Taking each line of the material in turn, count those with the string "width" and answer with the count alone.
START RECORDS FOR THIS EXERCISE
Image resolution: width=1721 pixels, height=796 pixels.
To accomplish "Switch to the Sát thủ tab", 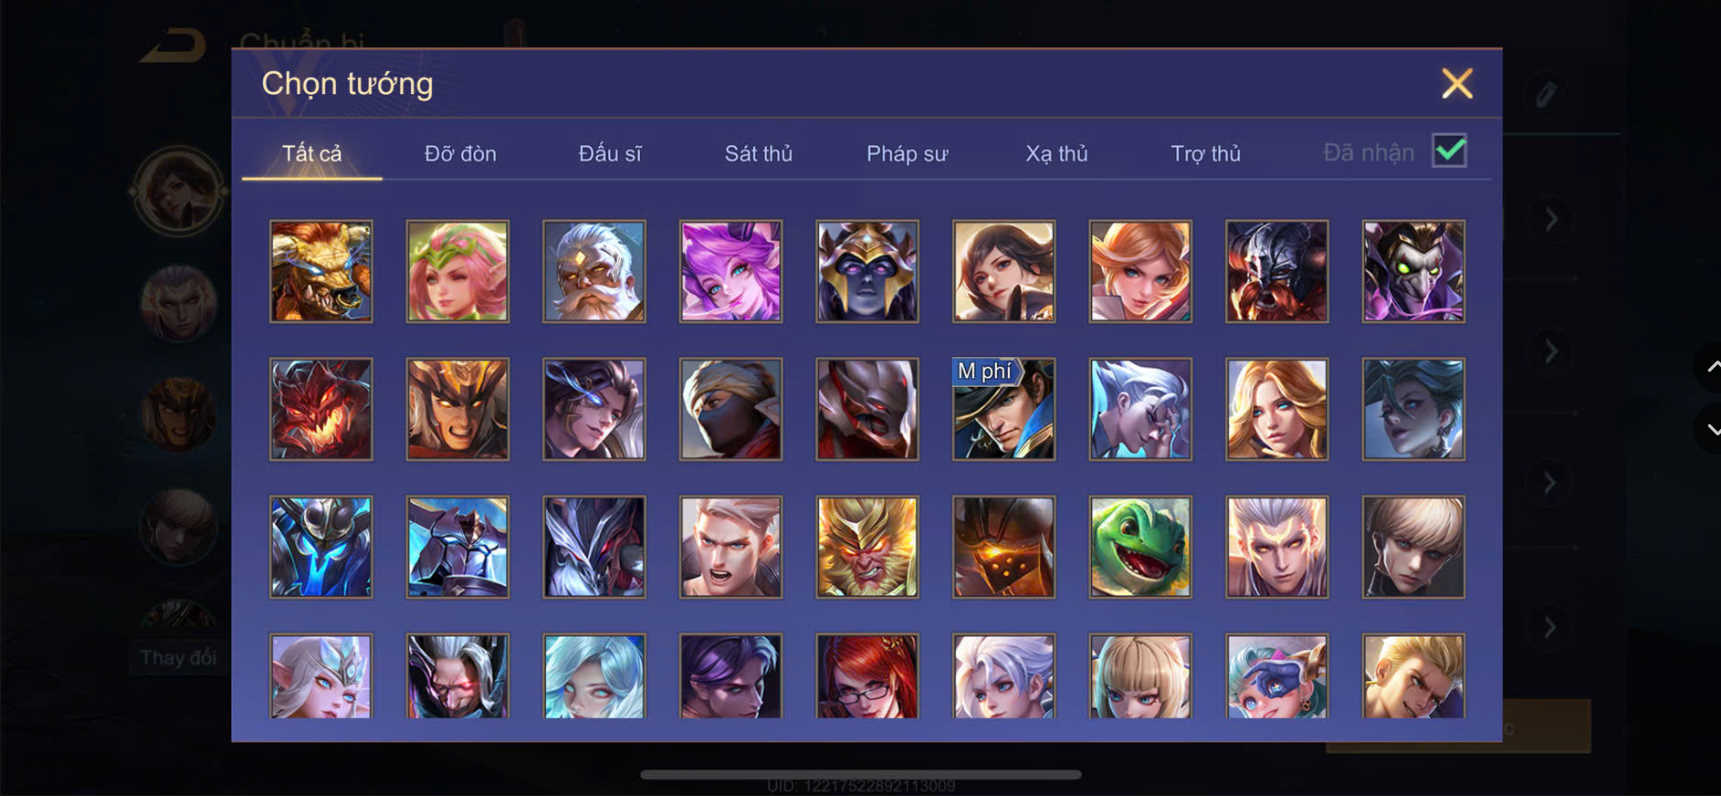I will click(x=758, y=153).
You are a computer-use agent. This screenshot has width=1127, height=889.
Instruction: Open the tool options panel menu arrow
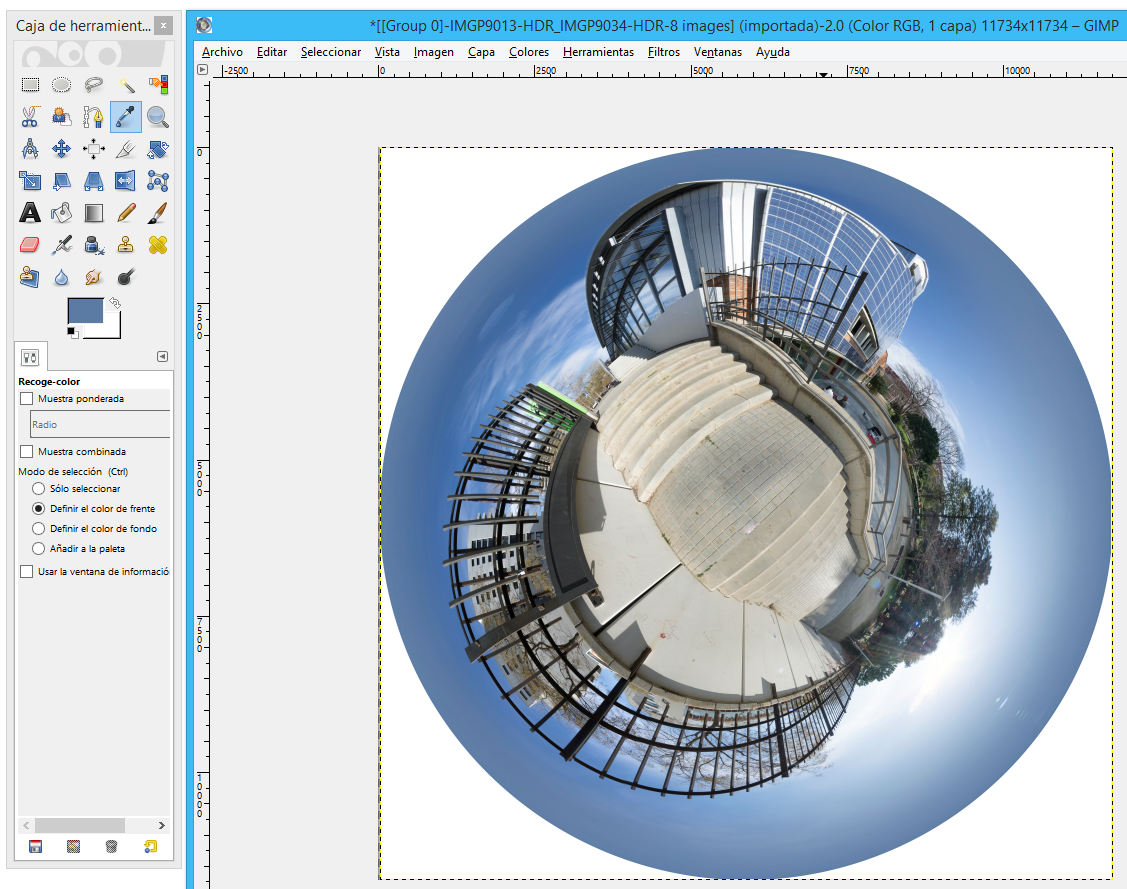pos(162,357)
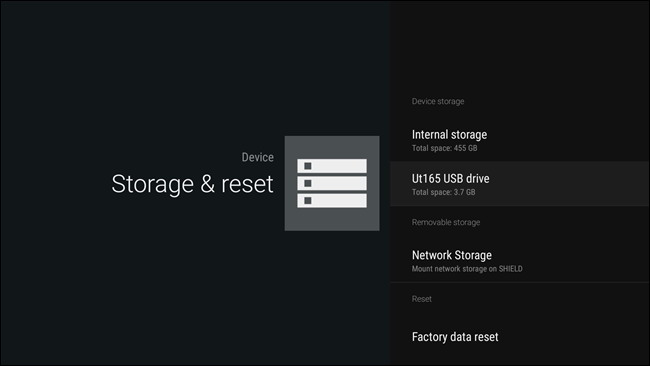Screen dimensions: 650x366
Task: Open Network Storage settings
Action: (x=519, y=261)
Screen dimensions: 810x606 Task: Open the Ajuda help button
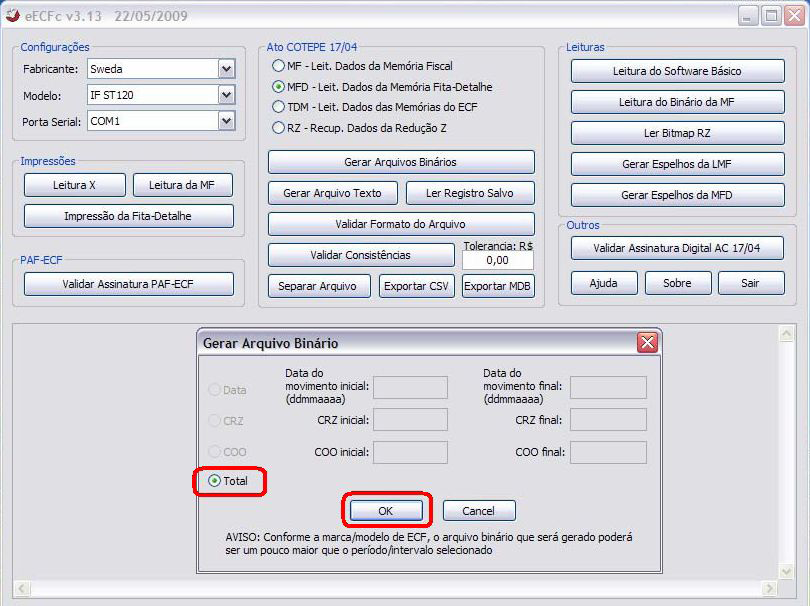click(x=603, y=283)
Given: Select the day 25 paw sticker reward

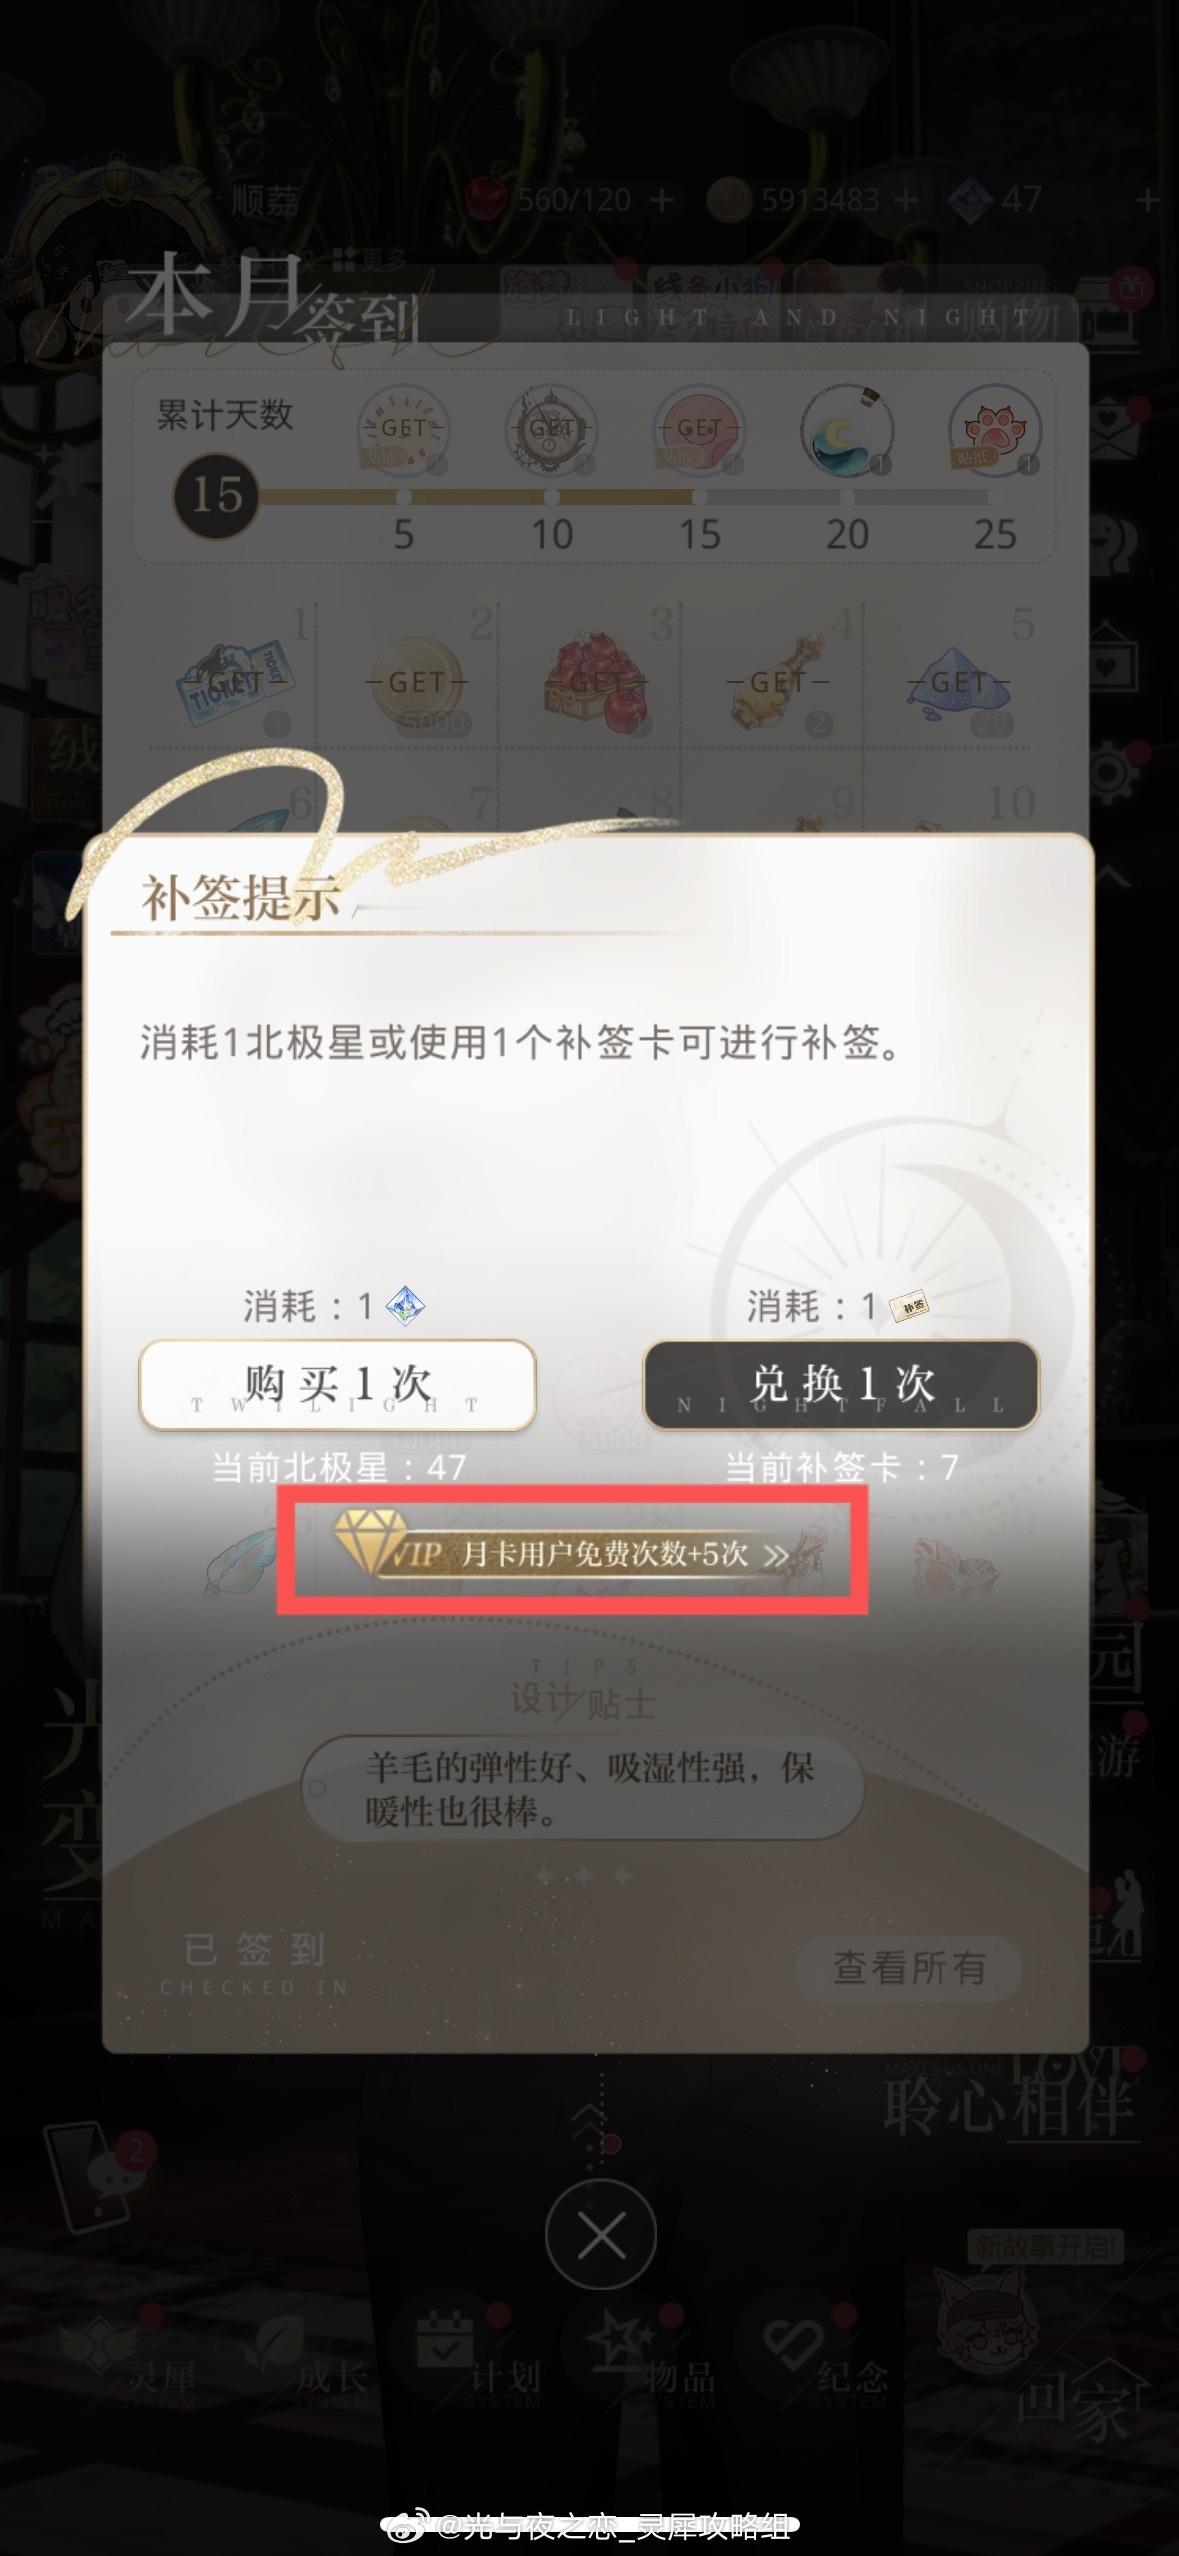Looking at the screenshot, I should point(995,430).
END RECORDS FOR THIS EXERCISE
**SOLUTION:**
2